Indahnya dandelion yang tertiup angin bukan cuma untuk keindahan ternyata, tapi untuk menyebarkan benih. | SHUTTERSTOCK

Pergi dan Relakan...

author
Semy
Senin, 17 Desember 2018 | 09:00 WIB

 

 

Kamu tidak akan tahu betapa susahnya meninggalkan makanan yang kita suka sampai suatu saat melihat atau merasakan sendiri. Anak sahabat saya dinyatakan alergi terhadap cokelat, padahal sang ibu yang merupakan sahabat saya maniak black forest.

Ketika anaknya divonis oleh dokter seperti itu, ia bersumpah tak akan menyentuh kue sarat cokelat itu. Ia ingin merasakan penderitaan anaknya.

Sulit berpisah dari sebuah hidangan. Bukan saja sulit karena tak bisa merasakan kenikmatannya lagi, tapi juga susah ketika melihat penampakan kuenya di mana-mana.

Black forest favorit orang banyak. Hampir semua toko kue menjualnya. Kejadian itu sudah berlangsung 5 tahun. Saya sudah hampir lupa kalau tidak kebetulan ketemuan bersama teman-teman kuliah. Ia ternyata masih melelehkan air mata ketika melihat sepotong black forest!

 

Bayangkan Orang Yang Tidak Bisa Lagi Makan Black Forest | SHUTTERSTOCK

 

Kenapa harus menangis, tanya saya. Dia menjawab, ”Elu gak ngalamin sih, gak bisa ngerti bagaimana rasanya punya anak yang nggak boleh makan makanan seenak cokelat!”

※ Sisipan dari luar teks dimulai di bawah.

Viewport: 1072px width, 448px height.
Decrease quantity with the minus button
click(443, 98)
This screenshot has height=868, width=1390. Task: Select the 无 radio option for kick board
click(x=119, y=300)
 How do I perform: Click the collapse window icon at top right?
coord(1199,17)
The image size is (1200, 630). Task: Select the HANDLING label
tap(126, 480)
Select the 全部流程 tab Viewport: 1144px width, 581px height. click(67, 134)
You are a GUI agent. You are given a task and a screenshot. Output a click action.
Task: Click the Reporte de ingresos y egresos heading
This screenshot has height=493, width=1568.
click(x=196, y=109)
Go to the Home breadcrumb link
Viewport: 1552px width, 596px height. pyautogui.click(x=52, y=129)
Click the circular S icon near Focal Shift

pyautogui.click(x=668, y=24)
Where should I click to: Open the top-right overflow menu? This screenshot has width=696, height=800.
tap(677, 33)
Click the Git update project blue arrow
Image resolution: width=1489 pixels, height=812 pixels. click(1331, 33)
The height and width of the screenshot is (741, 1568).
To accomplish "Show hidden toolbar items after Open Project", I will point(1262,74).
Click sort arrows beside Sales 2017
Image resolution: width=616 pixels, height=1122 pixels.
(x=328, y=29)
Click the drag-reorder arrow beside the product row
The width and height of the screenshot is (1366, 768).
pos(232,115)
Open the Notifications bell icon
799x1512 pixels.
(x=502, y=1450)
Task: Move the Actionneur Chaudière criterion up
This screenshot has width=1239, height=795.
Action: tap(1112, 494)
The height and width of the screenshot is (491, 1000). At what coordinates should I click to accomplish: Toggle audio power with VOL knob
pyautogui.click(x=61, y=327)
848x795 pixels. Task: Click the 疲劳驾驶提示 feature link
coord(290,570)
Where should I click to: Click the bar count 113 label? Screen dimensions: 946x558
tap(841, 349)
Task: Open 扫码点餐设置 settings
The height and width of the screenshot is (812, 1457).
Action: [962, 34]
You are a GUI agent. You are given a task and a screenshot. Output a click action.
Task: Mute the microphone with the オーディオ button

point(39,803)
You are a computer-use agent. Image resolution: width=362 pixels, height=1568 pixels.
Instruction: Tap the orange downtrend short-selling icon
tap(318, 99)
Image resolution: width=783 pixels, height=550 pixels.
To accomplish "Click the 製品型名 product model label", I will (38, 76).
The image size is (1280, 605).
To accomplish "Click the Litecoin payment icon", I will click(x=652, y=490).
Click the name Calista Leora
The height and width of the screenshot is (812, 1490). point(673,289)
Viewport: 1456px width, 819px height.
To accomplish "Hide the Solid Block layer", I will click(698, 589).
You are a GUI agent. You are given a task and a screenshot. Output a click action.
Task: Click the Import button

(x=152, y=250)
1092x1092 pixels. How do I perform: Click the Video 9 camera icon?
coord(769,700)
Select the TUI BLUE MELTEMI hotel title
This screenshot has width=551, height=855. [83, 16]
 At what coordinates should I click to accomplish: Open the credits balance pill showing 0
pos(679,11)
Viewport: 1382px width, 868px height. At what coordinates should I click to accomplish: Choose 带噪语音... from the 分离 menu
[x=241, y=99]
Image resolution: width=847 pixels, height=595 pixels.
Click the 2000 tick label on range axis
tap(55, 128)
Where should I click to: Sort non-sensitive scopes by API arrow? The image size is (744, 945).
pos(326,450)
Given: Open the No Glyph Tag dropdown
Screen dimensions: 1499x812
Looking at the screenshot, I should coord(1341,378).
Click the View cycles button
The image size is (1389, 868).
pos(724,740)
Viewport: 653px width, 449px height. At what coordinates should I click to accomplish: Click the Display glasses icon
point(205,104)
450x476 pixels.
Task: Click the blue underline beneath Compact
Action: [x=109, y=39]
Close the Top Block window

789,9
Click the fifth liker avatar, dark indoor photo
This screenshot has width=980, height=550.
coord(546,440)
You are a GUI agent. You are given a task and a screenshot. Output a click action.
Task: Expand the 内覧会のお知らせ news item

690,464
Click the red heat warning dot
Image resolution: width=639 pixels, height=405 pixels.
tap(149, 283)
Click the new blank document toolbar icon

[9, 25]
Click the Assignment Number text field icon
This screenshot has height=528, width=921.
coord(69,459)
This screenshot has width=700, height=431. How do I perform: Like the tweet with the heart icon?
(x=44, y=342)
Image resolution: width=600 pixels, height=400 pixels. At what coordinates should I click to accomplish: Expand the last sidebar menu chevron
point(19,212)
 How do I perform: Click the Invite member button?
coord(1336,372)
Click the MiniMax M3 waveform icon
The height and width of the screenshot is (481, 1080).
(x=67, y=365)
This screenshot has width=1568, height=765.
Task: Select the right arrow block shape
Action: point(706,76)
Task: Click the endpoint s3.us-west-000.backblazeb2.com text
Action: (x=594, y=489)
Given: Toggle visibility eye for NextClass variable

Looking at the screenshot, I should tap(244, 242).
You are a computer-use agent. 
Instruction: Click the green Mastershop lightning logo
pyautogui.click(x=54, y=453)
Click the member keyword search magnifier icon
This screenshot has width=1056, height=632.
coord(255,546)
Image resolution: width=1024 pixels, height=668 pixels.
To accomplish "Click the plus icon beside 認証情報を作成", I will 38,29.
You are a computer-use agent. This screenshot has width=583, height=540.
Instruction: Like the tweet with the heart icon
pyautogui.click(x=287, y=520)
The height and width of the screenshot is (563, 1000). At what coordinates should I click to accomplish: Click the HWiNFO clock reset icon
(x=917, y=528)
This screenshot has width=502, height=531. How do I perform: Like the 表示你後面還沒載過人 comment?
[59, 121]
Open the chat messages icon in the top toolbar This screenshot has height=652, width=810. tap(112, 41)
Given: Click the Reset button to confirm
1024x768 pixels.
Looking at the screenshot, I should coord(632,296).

Lha, terus kenapa? Saya menjawab. Dia bisa makan kue yang banjir keju meleleh-leleh. Saat itu dia tidak ingat bahwa ia dilarang makan cokelat.

“Itu, kan, kata elu. Coba kalau ngalamin sendiri!”

Iya juga. Ketika harus meninggalkan pekerjaan yang saya sudah geluti selama lebih dari 20 tahun, saya juga merasa berat. Pulang ke rumah membawa kabar duka itu, tak bisa digambarkan.

Begitu masuk, putri saya sedang melantunkan lagu My Way lewat dentingan piano. Air mata saya meleleh. Terus kenapa. Lagu itu sudah sering terdengar di rumah saya sampai-sampai tak terhitung kali saya bilang, My Way mulu. Dua puluh tahun…My Way!

Tak ada yang bisa memahami sebuah kesedihan dibanding kita sendiri. Seperti saya yang bilang, "Terus kenapa", orang lain juga mengatakan hal yang sama, “Terus kenapa? Ketika Tuhan menutup pintu, Dia membuka jendela. Masuklah lewat jendela itu!”

Itu kan, kata elu. Wkwkwk.

Nah, itu juga jawaban yang sama untuk semua yang mengeluh ketika harus meninggalkan jeroan yang sarat purin demi bisa naik tiga lantai tanpa rasa kaku di persendian. Terus kenapa? Ada tempe kan, yang kalau dibanjiri krim, pasti enak rasanya. Eh, salah, no cream anymore! Wkwkwkwk.